Starting at the line containing "Given: Rotate the emulator left" and ending at the line containing "Looking at the", repeat only that material with "emulator" swapped for "simulator" and nothing else changed.

▶ _Provided data_:
>>>

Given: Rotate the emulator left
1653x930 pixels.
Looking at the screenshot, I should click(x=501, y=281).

<<<
>>>

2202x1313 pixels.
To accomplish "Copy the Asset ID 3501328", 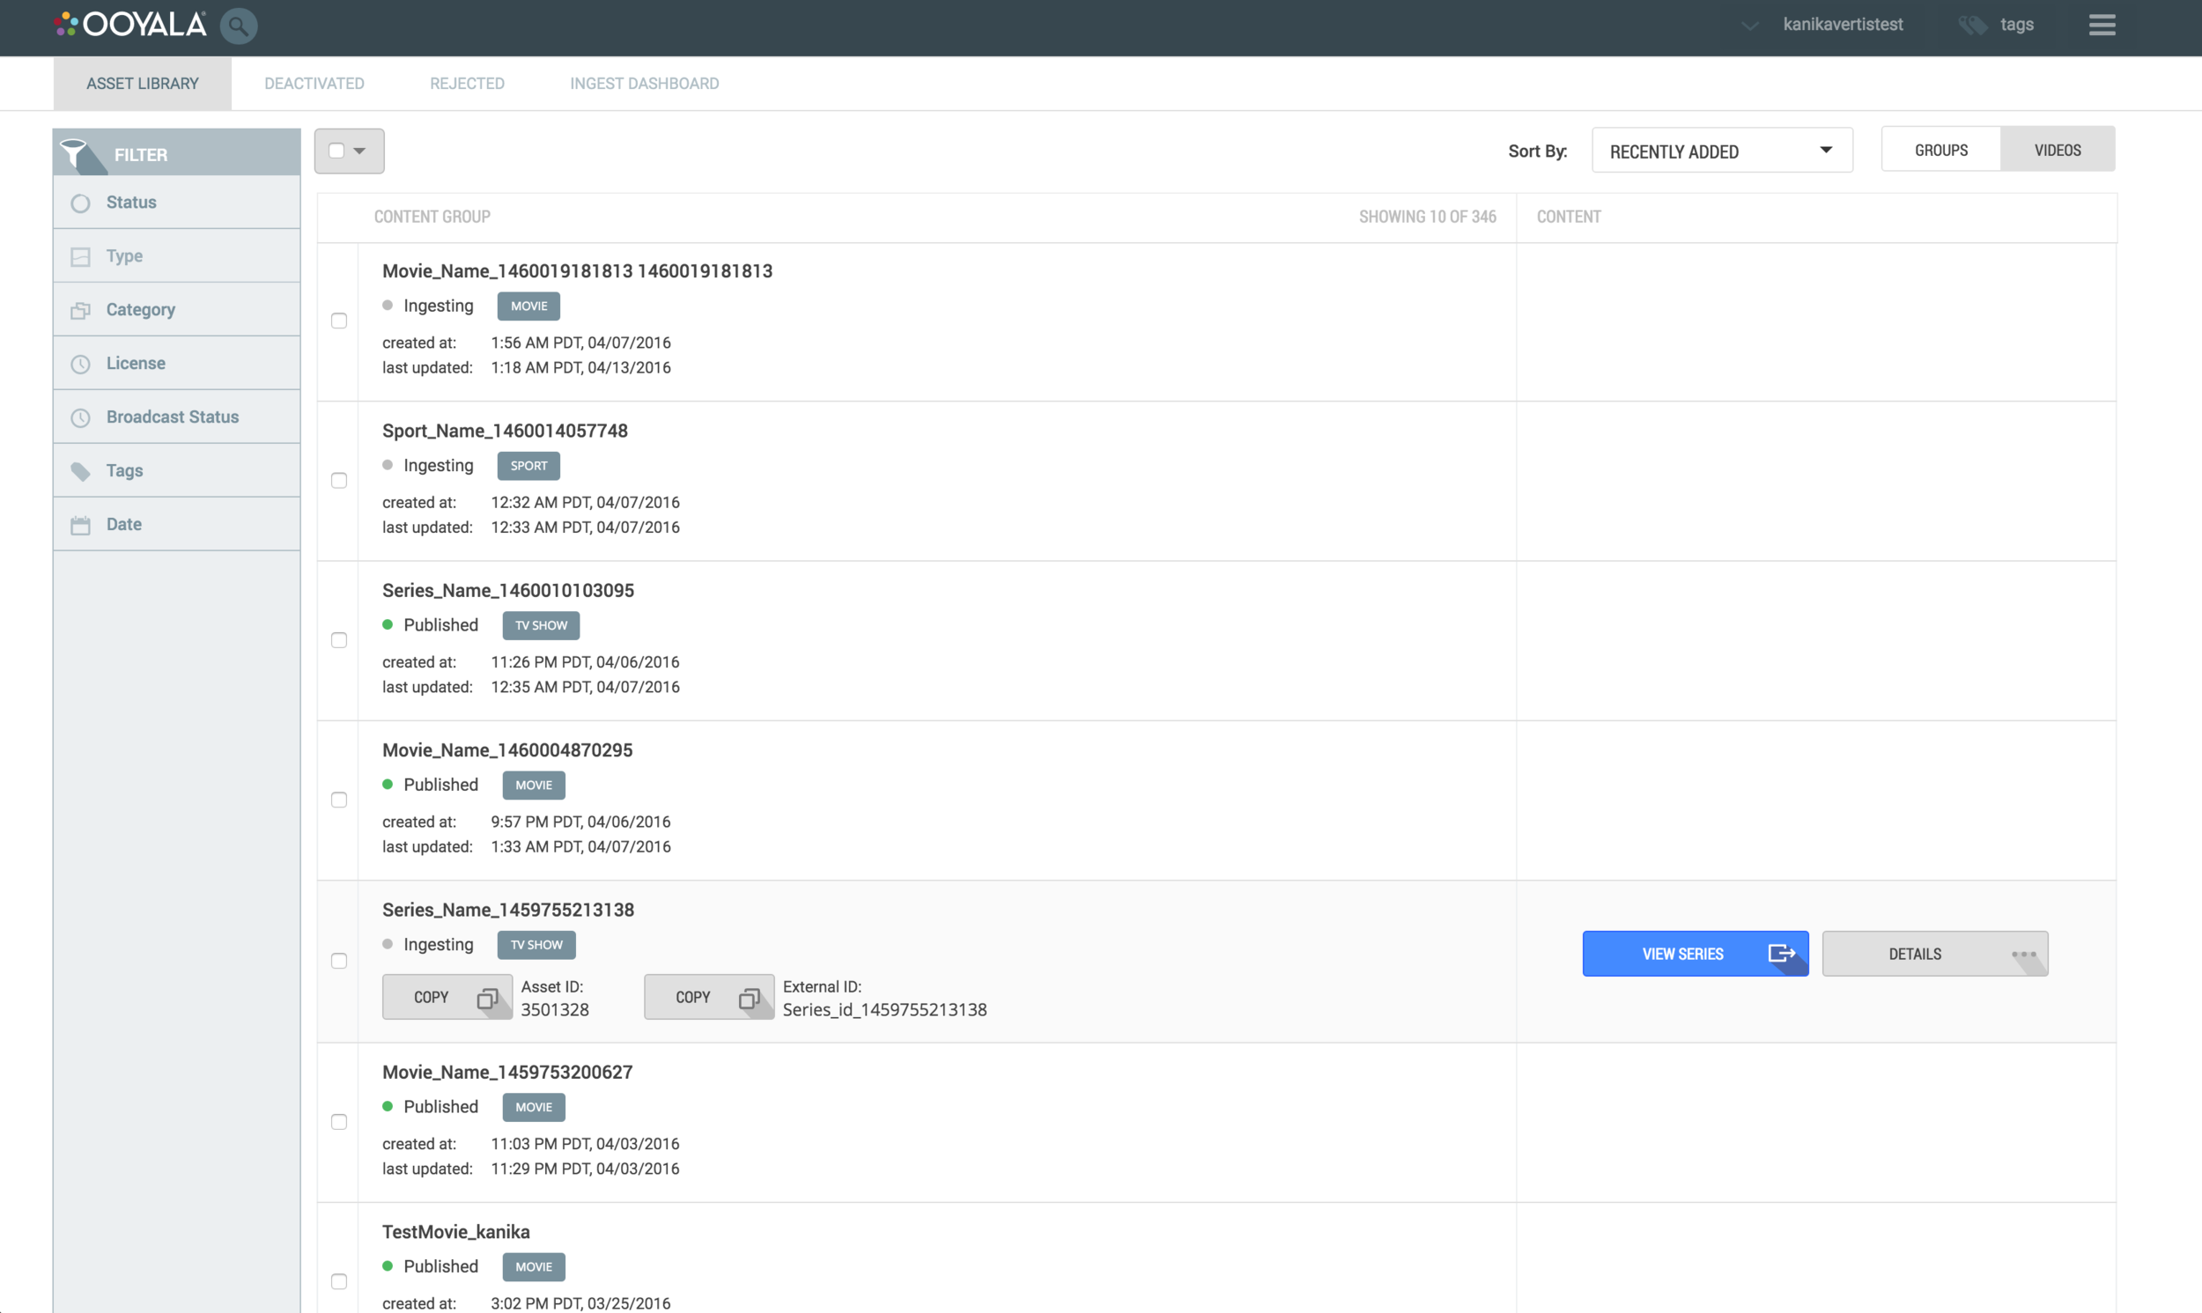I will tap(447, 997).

<<<

▶ _Solved problem_:
Given: Rotate the simulator left
1653x930 pixels.
Looking at the screenshot, I should click(x=501, y=281).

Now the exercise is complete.